Additionally, we used 2015 exchange plan selections data as opposed to Kaiser’s 2014 numbers and used American Community Survey data (ACS) rather than CPS data [I had this wrong and have corrected - AS]. However, all that said, it appears from your article that this is a difference in analysis. I think our analysis more directly deals with the size of the exchange market and where future growth needs to come from. Kaiser’s appears to focus more on the uptake of the uninsured specifically and where growth from just the uninsured may come in future years...

I also agree that it is a good question whether the proportion of low income QHP buyers who were previously uninsured could’ve been enough to account for the difference. I don’t think it would be enough to explain the whole difference, particularly given the relatively small numbers of individuals purchasing non-group coverage in 2013 who were in the 100-150% FPL group (individuals in that income level frankly would’ve been very unlikely to be able to afford coverage).
Avalere will take a new look at marketplace plan takeup among different income groups when HHS publishes more detailed data about 2016 enrollment in current weeks, so that's something to look forward to. 


  1. Kaiser finds that marketplace-eligible uninsured in the lowest income bracket, below 150% FPL, have the second-lowest reduction in their uninsured rate among the income groups -- just a 14% reduction, compared to 33% reduction at 150-200% FPL, 23% at 200-300%, and 22% for those above 400% FPL (and so subsidy ineligible).
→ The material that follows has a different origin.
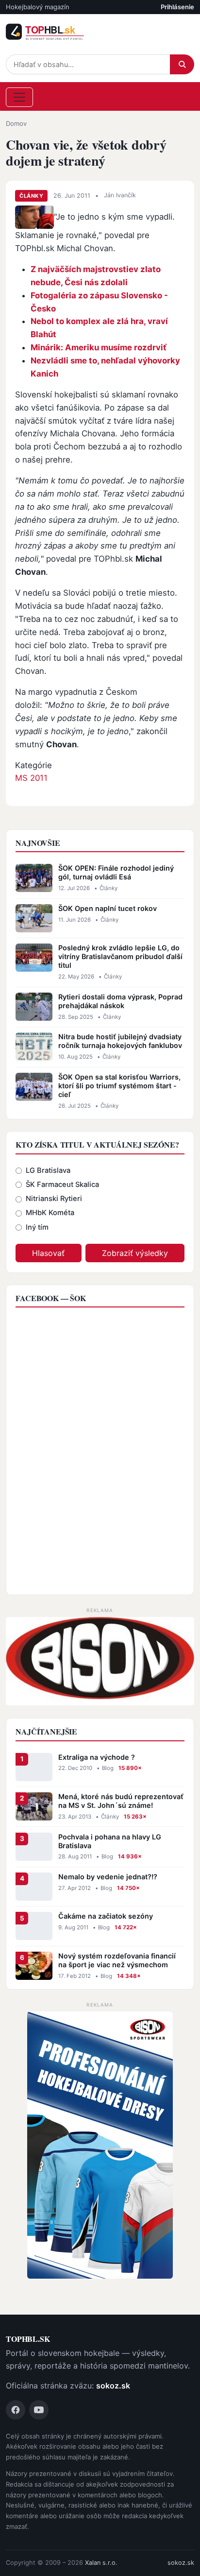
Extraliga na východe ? (96, 1757)
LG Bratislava (48, 1170)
    SHould 14 be an 18 as per KFF Fig 1 (<150)? You lost me on your citation if not.

    1. Oops, yes, thank you, Brad. Just a typo, or a misremembering between eyeballing and typing.

  2. Btw, another theory. The heterogeneous and "harder to reach" nature of <150 may make inroads into that group highly variable. In one region, you might get blanket exposure because of interest group/navigator push (region 1 45% reduction) vs nada (region 2 5% reduction). Politics and resources. Whereas >150 have better means, receptivity, and have more across the board, smoother acceptance and uptake. Geography thing. Just thinking out loud.

    1. That could be. There are certainly a lot of areas where penetration is very poor.